Uni-ISP: Unifying the Learning of ISPs from Multiple Cameras
Lingen Li, Mingde Yao, Xingyu Meng, Muquan Yu, Tianfan Xue, Jinwei Gu
TL;DR
Uni-ISP tackles the scalability challenge of end-to-end learned ISPs by unifying the learning of inverse and forward ISP across multiple cameras through device-aware embeddings that interact with a shared encoder-decoder backbone via a Device-aware Embedding Interaction Module. The framework employs a dual training scheme (self-camera and cross-camera) and a frequency bias correction loss to handle alignment across synchronized cross-camera data, supported by the FiveCam dataset of 2,464 synchronized sRGB-RAW pairs from five smartphones. Empirical results show improvements of $+1.5$ dB in PSNR for inverse ISP and $+2.4$ dB in PSNR for forward ISP, along with capabilities in photographic appearance transfer, inter/extrapolation, and zero-shot image forensics, demonstrating practical utility for multi-device imaging pipelines. The work provides a scalable path toward versatile, cross-device image processing, enabling new applications and forensic analyses that leverage shared ISP behaviors across cameras.
Abstract
Modern end-to-end image signal processors (ISPs) can learn complex mappings from RAW/XYZ data to sRGB (or inverse), opening new possibilities in image processing. However, as the diversity of camera models continues to expand, developing and maintaining individual ISPs is not sustainable in the long term, which inherently lacks versatility, hindering the adaptability to multiple camera models.

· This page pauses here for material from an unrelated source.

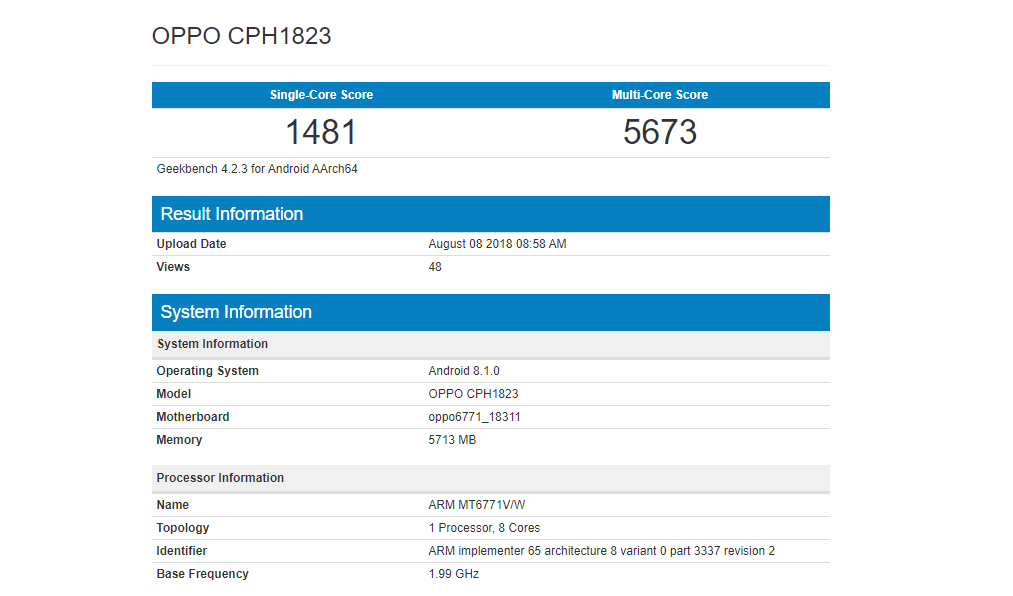The width and height of the screenshot is (1013, 596).
Task: Click the gray Processor Information subheader
Action: [220, 478]
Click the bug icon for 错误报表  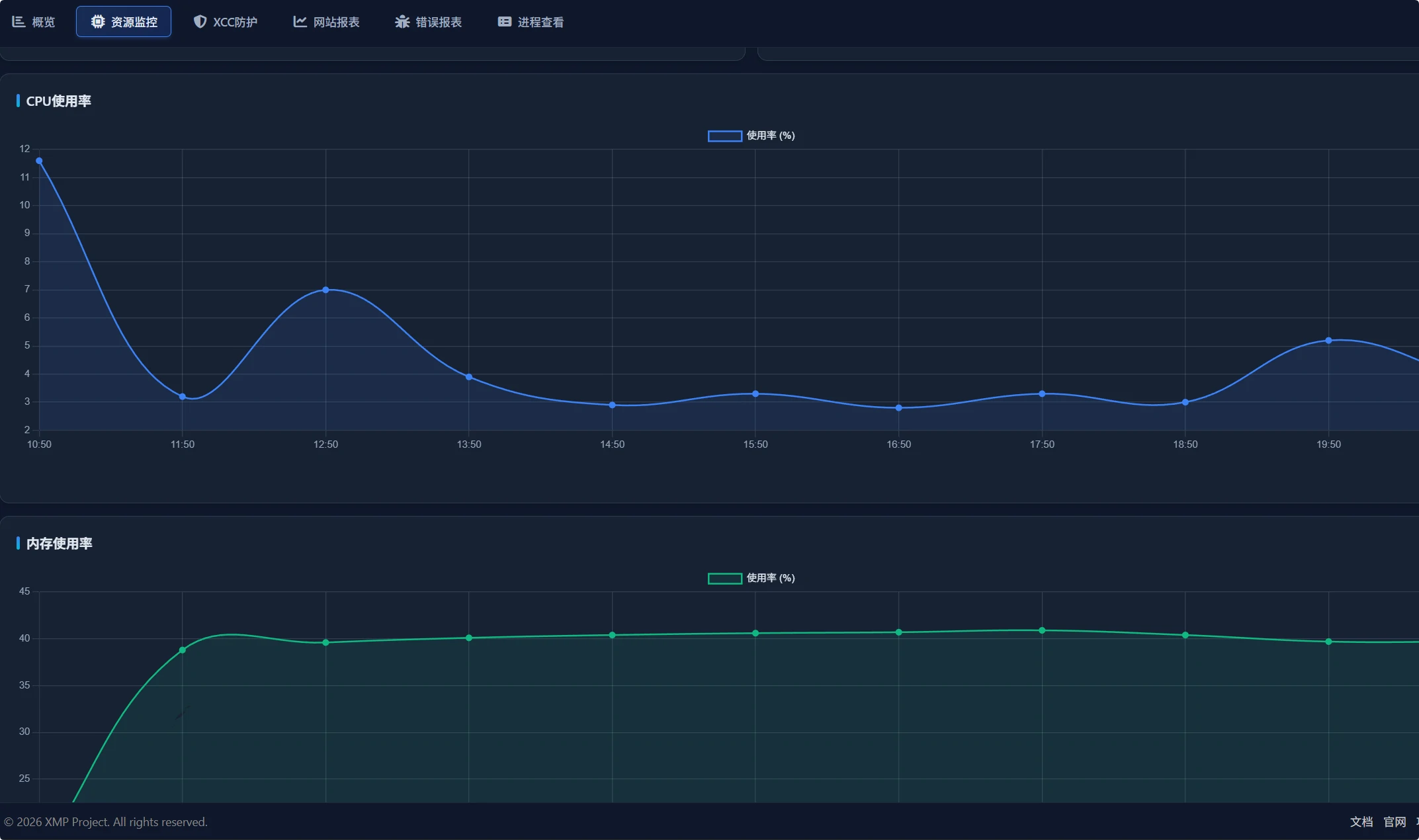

In this paper, we propose a novel pipeline, Uni-ISP, which unifies the learning of ISPs from multiple cameras, offering an accurate and versatile processor to multiple camera models. The core of Uni-ISP is leveraging device-aware embeddings through learning inverse/forward ISPs and its special training scheme. By doing so, Uni-ISP not only improves the performance of inverse/forward ISPs but also unlocks a variety of new applications inaccessible to existing learned ISPs. Moreover, since there is no dataset synchronously captured by multiple cameras for training, we construct a real-world 4K dataset, FiveCam, comprising more than 2,400 pairs of sRGB-RAW images synchronously captured by five smartphones. We conducted extensive experiments demonstrating Uni-ISP's accuracy in inverse/forward ISPs (with improvements of +1.5dB/2.4dB PSNR), its versatility in enabling new applications, and its adaptability to new camera models.